─── ITEMS

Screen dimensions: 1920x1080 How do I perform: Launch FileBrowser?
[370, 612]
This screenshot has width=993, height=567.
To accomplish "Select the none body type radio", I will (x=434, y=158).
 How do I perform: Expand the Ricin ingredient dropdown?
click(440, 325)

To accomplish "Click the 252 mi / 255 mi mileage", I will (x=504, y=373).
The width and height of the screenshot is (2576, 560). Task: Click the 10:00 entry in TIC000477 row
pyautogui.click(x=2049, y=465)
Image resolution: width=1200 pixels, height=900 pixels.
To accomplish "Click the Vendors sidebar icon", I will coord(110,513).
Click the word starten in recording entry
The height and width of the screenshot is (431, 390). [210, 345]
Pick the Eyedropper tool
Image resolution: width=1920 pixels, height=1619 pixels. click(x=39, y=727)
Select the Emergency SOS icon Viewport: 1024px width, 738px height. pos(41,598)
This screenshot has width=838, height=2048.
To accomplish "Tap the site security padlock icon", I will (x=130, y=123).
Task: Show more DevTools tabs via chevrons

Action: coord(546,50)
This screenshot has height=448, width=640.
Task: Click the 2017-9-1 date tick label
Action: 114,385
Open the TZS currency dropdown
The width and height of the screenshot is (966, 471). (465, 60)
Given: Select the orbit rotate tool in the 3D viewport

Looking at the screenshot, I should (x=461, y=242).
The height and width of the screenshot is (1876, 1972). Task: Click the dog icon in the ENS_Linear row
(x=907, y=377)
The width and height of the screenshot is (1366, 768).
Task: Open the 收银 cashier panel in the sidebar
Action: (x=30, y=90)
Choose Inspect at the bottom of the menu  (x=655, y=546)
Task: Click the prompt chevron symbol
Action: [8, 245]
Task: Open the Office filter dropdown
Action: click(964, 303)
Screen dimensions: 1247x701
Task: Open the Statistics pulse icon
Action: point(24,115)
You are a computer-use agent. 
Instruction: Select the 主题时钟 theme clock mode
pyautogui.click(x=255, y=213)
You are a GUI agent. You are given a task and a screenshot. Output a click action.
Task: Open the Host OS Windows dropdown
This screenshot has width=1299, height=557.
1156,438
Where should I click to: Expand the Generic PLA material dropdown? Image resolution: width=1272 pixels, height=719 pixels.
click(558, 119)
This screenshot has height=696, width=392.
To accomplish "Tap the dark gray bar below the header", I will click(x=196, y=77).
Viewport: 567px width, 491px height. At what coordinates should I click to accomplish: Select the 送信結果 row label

──────

Return verbatim every line of the entries from the first one through the line containing "Select the Emergency", including both ends.

(FULL OUTPUT):
Screen dimensions: 1920x1080 How do I perform: Launch FileBrowser?
[370, 612]
This screenshot has width=993, height=567.
To accomplish "Select the none body type radio", I will (x=434, y=158).
 How do I perform: Expand the Ricin ingredient dropdown?
click(440, 325)

To accomplish "Click the 252 mi / 255 mi mileage", I will (x=504, y=373).
The width and height of the screenshot is (2576, 560). Task: Click the 10:00 entry in TIC000477 row
pyautogui.click(x=2049, y=465)
Image resolution: width=1200 pixels, height=900 pixels.
To accomplish "Click the Vendors sidebar icon", I will coord(110,513).
Click the word starten in recording entry
The height and width of the screenshot is (431, 390). [210, 345]
Pick the Eyedropper tool
Image resolution: width=1920 pixels, height=1619 pixels. click(x=39, y=727)
Select the Emergency SOS icon Viewport: 1024px width, 738px height. pos(41,598)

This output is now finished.